XSLT - Two seperate data sources merged into one XSLT

I've have two XML data sources which are completly seperate. UserDetails.xml and UserSites.xml.
The UserDetails.xml contains:
<a:UserDetails>
<a:user>
<a:username>Clow</a:username>
<a:userid>9834</a:userid>
</a:user>
<a:user>
<a:username>Adam</a:username>
<a:userid>9867</a:userid>
</a:user>
</a:UserDetails>
UserSites.xml contains:
<a:UserSites>
<a:site>
<a:createdby>9834</a:userid>
<a:type>blog</a:type>
</a:site>
<a:site>
<a:createdby>9867</a:username>
<a:type>web</a:type>
</a:site>
What I would like to do is use data in both of these data sources to indicate which users have sites created and what type of site they have.
How can this be made possible in XSLT 1.0?

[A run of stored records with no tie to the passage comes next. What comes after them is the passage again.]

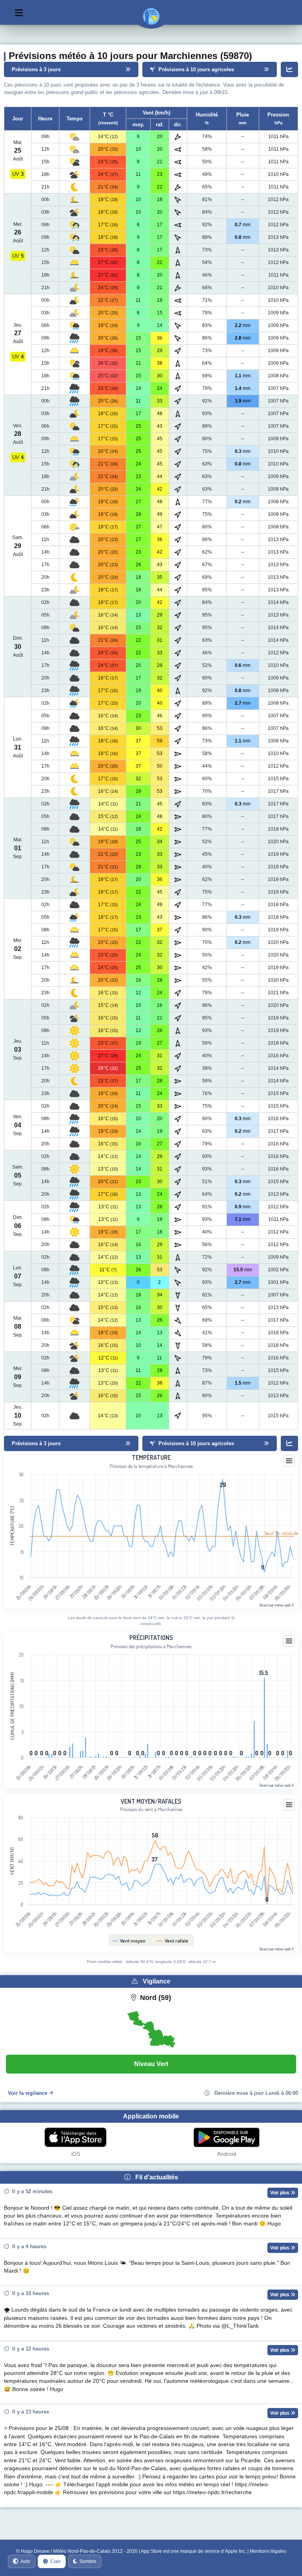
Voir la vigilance (27, 2093)
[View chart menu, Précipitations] (289, 1641)
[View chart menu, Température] (289, 1460)
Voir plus (280, 2193)
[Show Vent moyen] (128, 1940)
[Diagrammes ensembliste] (289, 69)
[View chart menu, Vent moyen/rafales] (289, 1804)
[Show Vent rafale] (172, 1940)
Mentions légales (268, 2551)
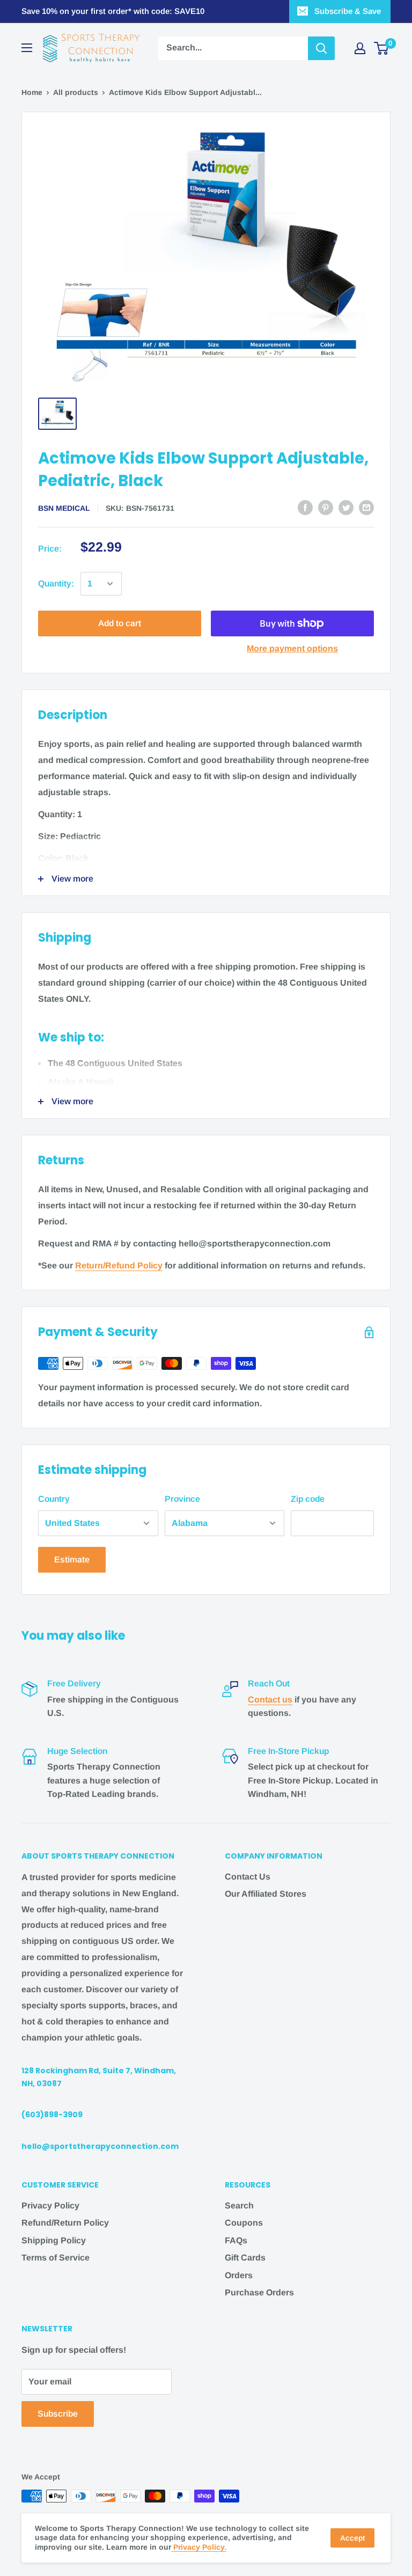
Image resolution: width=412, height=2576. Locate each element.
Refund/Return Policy (65, 2222)
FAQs (236, 2240)
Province (182, 1498)
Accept (352, 2538)
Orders (239, 2275)
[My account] (360, 48)
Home (31, 92)
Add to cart (119, 623)
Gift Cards (245, 2257)
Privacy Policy (50, 2205)
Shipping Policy (53, 2240)
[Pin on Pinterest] (325, 507)
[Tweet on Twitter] (346, 507)
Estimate (72, 1559)
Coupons (244, 2222)
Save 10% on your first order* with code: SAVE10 (112, 11)
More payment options (292, 648)
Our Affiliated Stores (265, 1893)
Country (54, 1498)
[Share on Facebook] (305, 507)
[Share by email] (366, 507)
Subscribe (58, 2413)
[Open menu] (26, 47)
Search (239, 2205)
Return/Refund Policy (119, 1265)
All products (75, 92)
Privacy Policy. (198, 2547)
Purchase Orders (259, 2292)
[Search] (321, 48)
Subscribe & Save (347, 11)
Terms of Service (55, 2257)
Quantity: (56, 583)
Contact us (270, 1699)
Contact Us (247, 1876)
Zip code (308, 1498)
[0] (381, 48)
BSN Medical (64, 508)
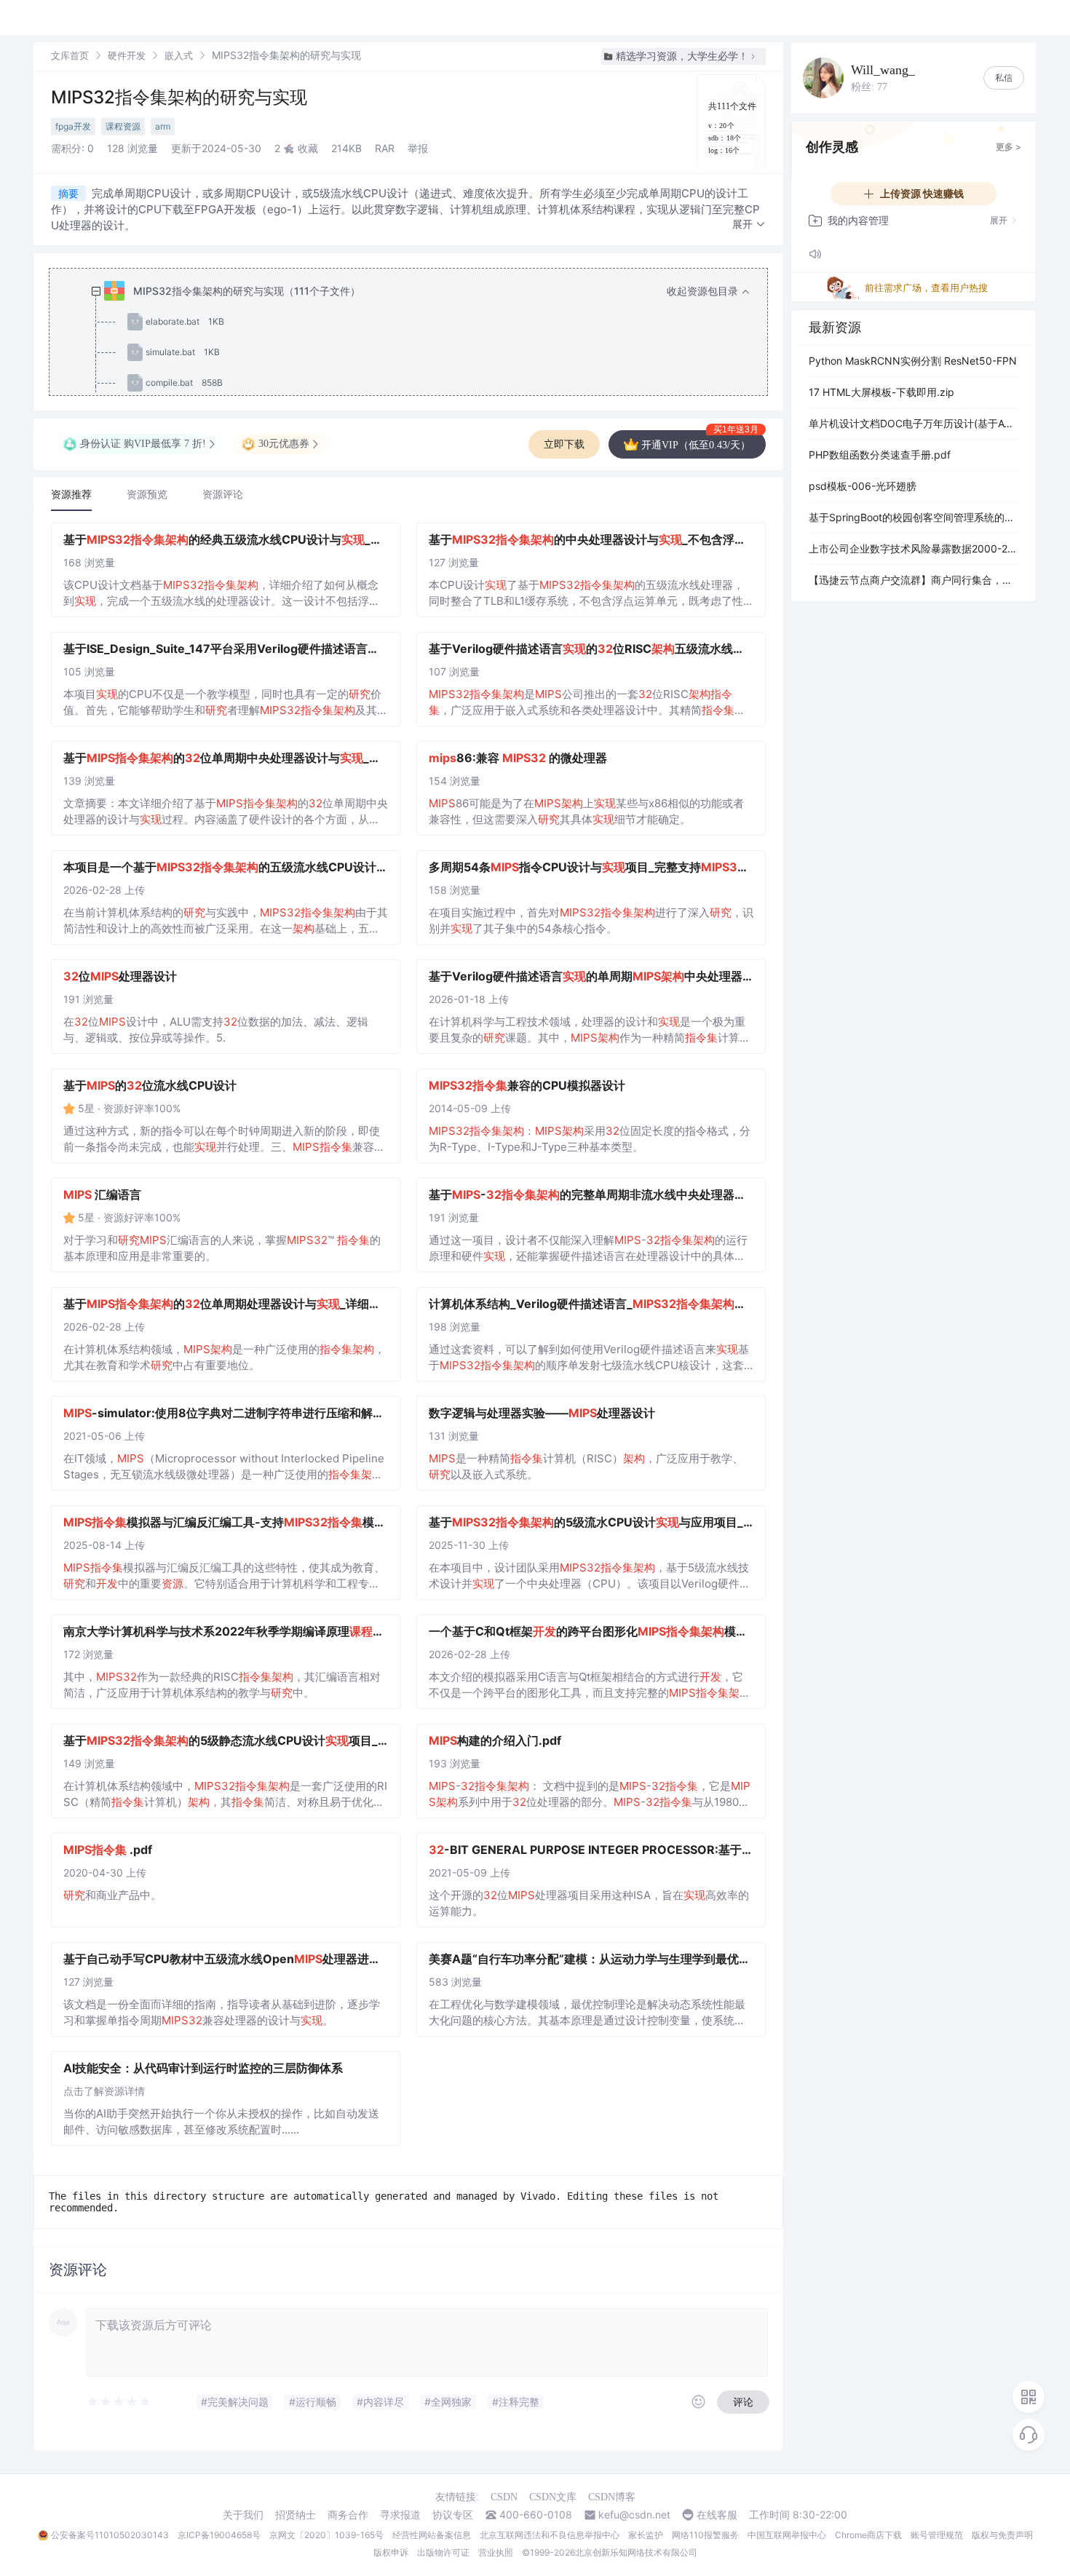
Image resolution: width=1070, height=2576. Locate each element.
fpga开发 (73, 126)
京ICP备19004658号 (219, 2534)
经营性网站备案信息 (431, 2534)
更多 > (1008, 146)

Use the document function to access nodes in an external document
For example, the following stylesheet applied to UserDetails.xml:
<xsl:stylesheet version="1.0"
xmlns:xsl="http://www.w3.org/1999/XSL/Transform" xmlns:a="a">
<xsl:template match="/">
<test>
<xsl:value-of
select="document('UserSites.xml')/a:UserSites/a:site/a:createdby"/>
</test>
</xsl:template>
</xsl:stylesheet>
Outputs the following result from UserSites.xml:
9834
Note: Your example XML is not well-formed, so I had to make minor adjustments before processing.